The present invention relates to a fuel injection device for an internal combustion engine, such as those typically used in a motor vehicle, and more particularly to a device by which the fuel-air mixture is uniformly distributed into each of the combustion chambers in an engine.
FIG. 1 shows a conventional fuel injection device in which the fuel injection valve 3 is vertically installed above the throttle valve 2, which is rotatably mounted in the throttle bore 4 of the throttle body 5. The throttle valve 2 rotates when the operator of the vehicle moves or depresses the accelerator. The fuel injection nozzle of the fuel injection valve 3 is oriented so that the fuel is directed toward the downstream area of throttle valve 2, which in FIG. 1 corresponds to the left side of the throttle bore 4. The fuel supply injected by valve 3 enters in the approximate form of a hollow circular cone which is injected into the opening defined by the outer periphery of the throttle valve 2 and the throttle bore 4. The center line of the fuel injection valve 3 coincides with the center line of the throttle body 5 and the center line of the throttle bore 4. Fuel is supplied to the fuel injection valve 3 of the fuel supply passage 6. If there is any excessive accumulation of fuel in the injection valve, it is returned to the fuel tank through the fuel return passage 7. The cavity 8 houses an electric connector which controls the fuel injection valve 3. The fuel supply passage 6 and the cavity 8 are contained in the supporting bar 9, which projects from the throttle body 5 into the throttle bore 4 and supports the fuel injection valve 3. The fuel return passage 7 is located in a second supporting bar 10, which projects into the throttle bore 4 in the opposite direction from the first supporting bar 9 and assists in supporting the fuel injection valve 3.

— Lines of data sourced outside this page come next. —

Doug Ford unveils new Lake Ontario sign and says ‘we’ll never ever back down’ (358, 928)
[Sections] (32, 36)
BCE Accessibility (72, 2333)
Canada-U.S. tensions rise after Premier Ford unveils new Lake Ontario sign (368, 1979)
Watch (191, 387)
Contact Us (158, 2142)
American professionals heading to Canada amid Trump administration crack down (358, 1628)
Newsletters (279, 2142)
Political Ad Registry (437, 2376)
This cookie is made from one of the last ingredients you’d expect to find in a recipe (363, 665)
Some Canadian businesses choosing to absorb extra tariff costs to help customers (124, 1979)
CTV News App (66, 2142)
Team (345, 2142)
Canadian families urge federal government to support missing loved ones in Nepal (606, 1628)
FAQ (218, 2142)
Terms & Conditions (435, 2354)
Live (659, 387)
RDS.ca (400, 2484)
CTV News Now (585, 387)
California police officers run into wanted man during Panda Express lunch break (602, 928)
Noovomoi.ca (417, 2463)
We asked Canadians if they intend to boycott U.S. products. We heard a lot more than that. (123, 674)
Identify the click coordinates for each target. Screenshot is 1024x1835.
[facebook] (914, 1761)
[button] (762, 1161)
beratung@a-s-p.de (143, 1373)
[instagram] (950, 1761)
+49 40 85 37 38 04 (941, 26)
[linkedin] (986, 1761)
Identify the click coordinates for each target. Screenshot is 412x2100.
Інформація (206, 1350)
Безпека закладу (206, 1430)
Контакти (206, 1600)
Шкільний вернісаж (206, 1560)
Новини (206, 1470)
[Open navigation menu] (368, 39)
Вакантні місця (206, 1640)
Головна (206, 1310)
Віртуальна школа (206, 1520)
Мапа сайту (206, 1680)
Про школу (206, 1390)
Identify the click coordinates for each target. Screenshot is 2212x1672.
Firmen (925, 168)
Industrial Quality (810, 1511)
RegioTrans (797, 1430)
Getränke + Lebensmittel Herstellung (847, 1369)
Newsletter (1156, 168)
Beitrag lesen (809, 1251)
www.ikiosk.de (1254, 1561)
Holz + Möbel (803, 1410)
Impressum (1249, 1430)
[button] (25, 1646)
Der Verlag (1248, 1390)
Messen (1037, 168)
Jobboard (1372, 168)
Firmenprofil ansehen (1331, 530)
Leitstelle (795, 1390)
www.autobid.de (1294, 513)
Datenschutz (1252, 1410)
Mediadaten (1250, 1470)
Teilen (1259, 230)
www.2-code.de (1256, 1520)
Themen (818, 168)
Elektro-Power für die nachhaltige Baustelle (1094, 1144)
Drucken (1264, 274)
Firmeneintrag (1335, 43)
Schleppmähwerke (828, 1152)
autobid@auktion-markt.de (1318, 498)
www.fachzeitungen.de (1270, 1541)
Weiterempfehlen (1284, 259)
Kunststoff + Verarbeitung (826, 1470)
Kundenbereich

The fuel injected by the fuel injection valve 3 passes the throttle valve by one of two methods: it either hits the upstream side of the valve (right end of throttle valve 3 in FIG. 1) and then flows across the valve to the downstream side (left end of throttle valve 2 in FIG. 1), and into the manifold (not shown in drawings) or it is injected directly into the manifold area without contacting the throttle valve 2. This results in the injected fuel gathering on one side of the throttle bore 4, causing a non-uniform distribution of fuel into each cylinder of a multi-cylinder engine. It is generally preferred for the injected fuel to create a fuel cone injection angle .theta. which ranges somewhere between 60.degree. to 90.degree..
This non-uniform distribution of fuel becomes more prevalent when the atmospheric temperature is low or there is a substantial difference in the shape of each intake manifold. This non-uniform fuel distribution results in lower engine output, rough engine idling and even more important, the presence of a transitional response (hesitation) of engine power dependent upon the opening angle of throttle valve 2.